He just laughed and said if she learned something new, then it wasn’t a waste of time. Even if she never needed to know what he could teach her, it would still be worth it just to grow in a new direction.

So she found herself in a garden, alluringly close to him, for several hours while Drey explained various plants and their properties. He stressed most heavily the ones that weren’t safe, especially those that were easy to mistake for other plants. It was like being in college all over again.

None of her professors had been quite so charming or, if she was being honest with herself, so freaking hot. At times, he was so close that it was hard to think about anything else, and Mira became acutely aware that it had been a long time since she’d gotten any.

Every time the serpent wrapped around her arm shifted in place though, it reminded her that it would be a terrible idea to form any sort of attachments with Drey or anyone else. For one thing, these people looked human, but she didn’t know that they actually were. So far, she hadn’t gotten sick from being around the people of the new world, but sex carried its own set of risks, doubly so in her situation.

She wasn’t worried about getting pregnant. Her shot was still good for another few months, though without a calendar, she had to admit she wasn’t sure exactly when she was due to renew it. But health risks aside, it would just complicate her life in a way she didn’t need. Besides, it wasn’t like she was going to have a long-term interplanetary relationship with a guy from an alternate dimension once she did finally get back home.

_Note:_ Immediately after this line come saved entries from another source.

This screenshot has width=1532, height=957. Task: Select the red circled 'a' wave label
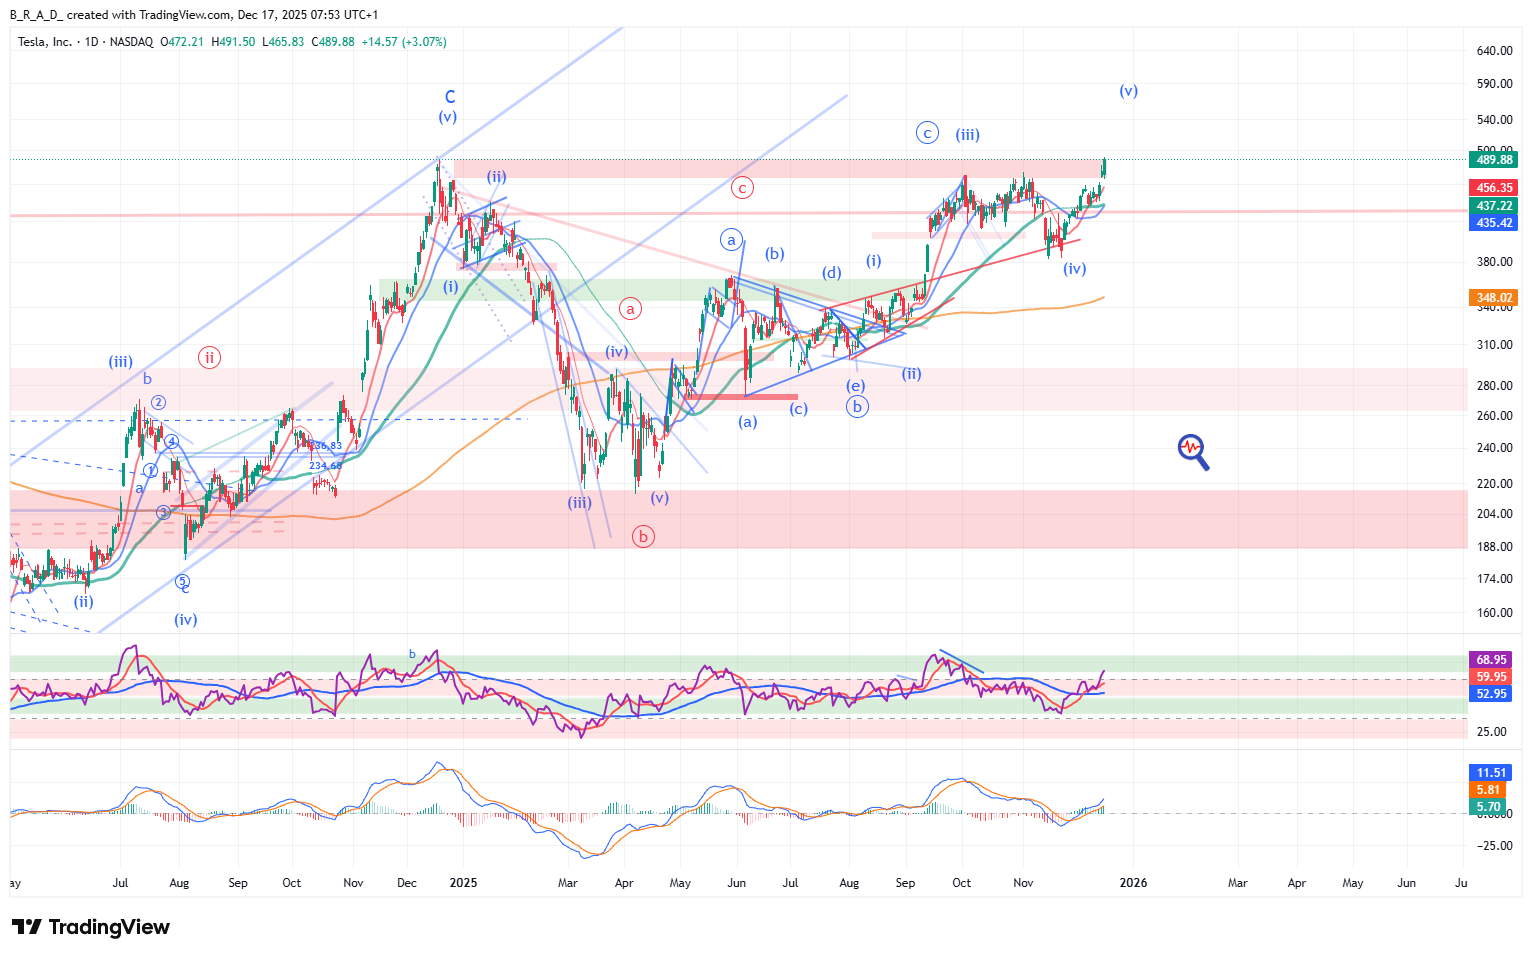pyautogui.click(x=630, y=309)
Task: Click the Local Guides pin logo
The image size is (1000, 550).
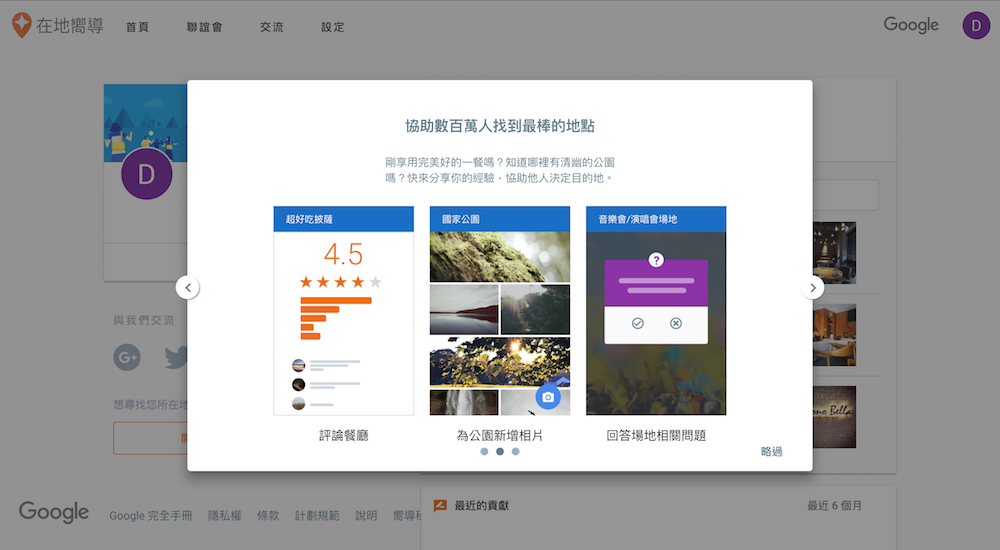Action: pyautogui.click(x=20, y=25)
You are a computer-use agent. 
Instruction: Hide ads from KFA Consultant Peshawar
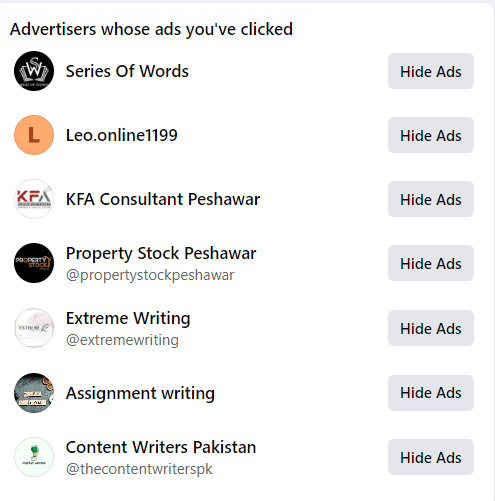(431, 199)
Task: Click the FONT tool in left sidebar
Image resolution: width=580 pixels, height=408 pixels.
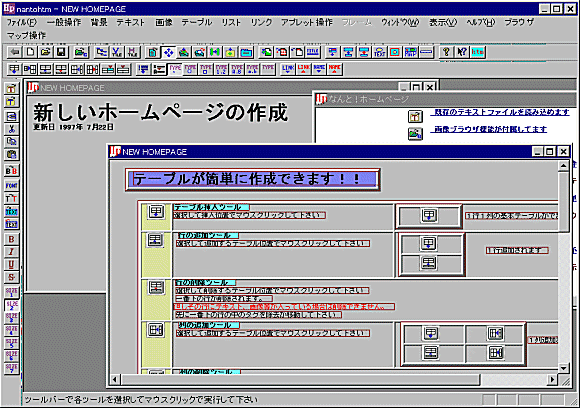Action: (11, 185)
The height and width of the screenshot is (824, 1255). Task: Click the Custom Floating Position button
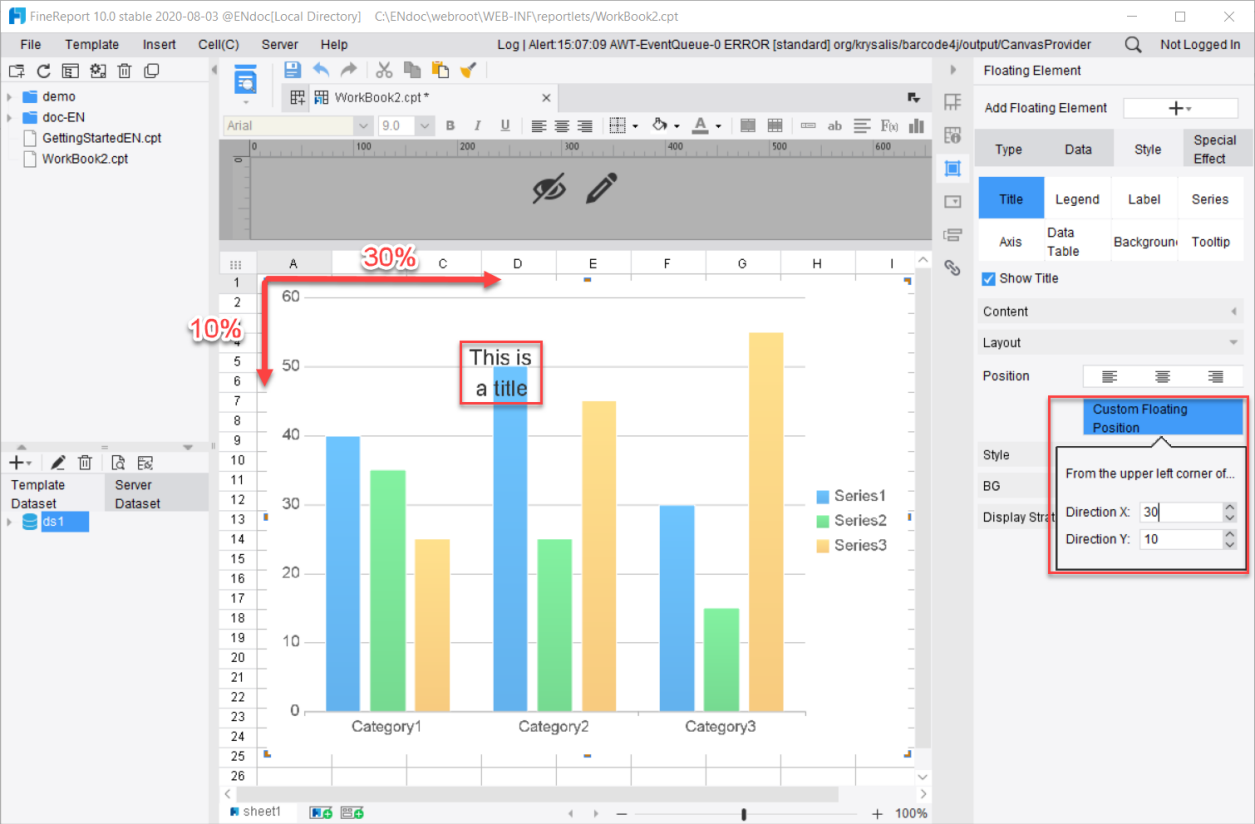pyautogui.click(x=1163, y=417)
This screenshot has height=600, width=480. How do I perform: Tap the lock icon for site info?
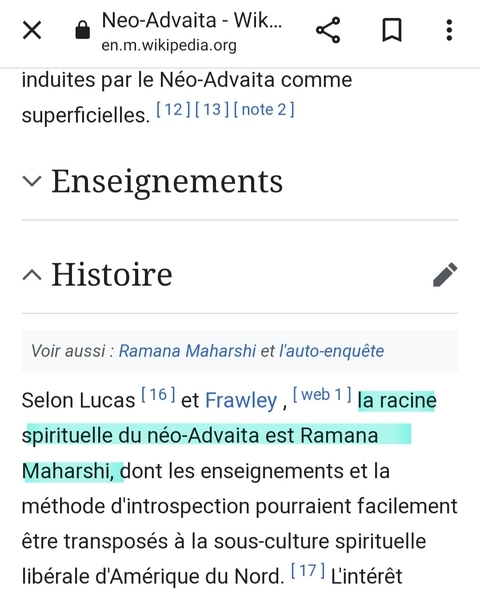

That’s what she told herself, anyway. When she was shoulder-to-shoulder with Drey looking at some leafy stalk with little white flowers at the end while he explained about how to pick them without touching the flowers, it was easy to forget all the rationalizations. She was pretty sure he knew it, too.

Drey didn’t make a move, or anything that could even be taken as an invitation for her to make a move on him. In its own way, that was oddly comforting. It left her feeling like she was in control of the situation. He simply explained, demonstrated, and had her practice. Then, once they were done, he made her recite back everything dangerous about the herb garden before leaving her with instructions to weed it and harvest the plants that were ready.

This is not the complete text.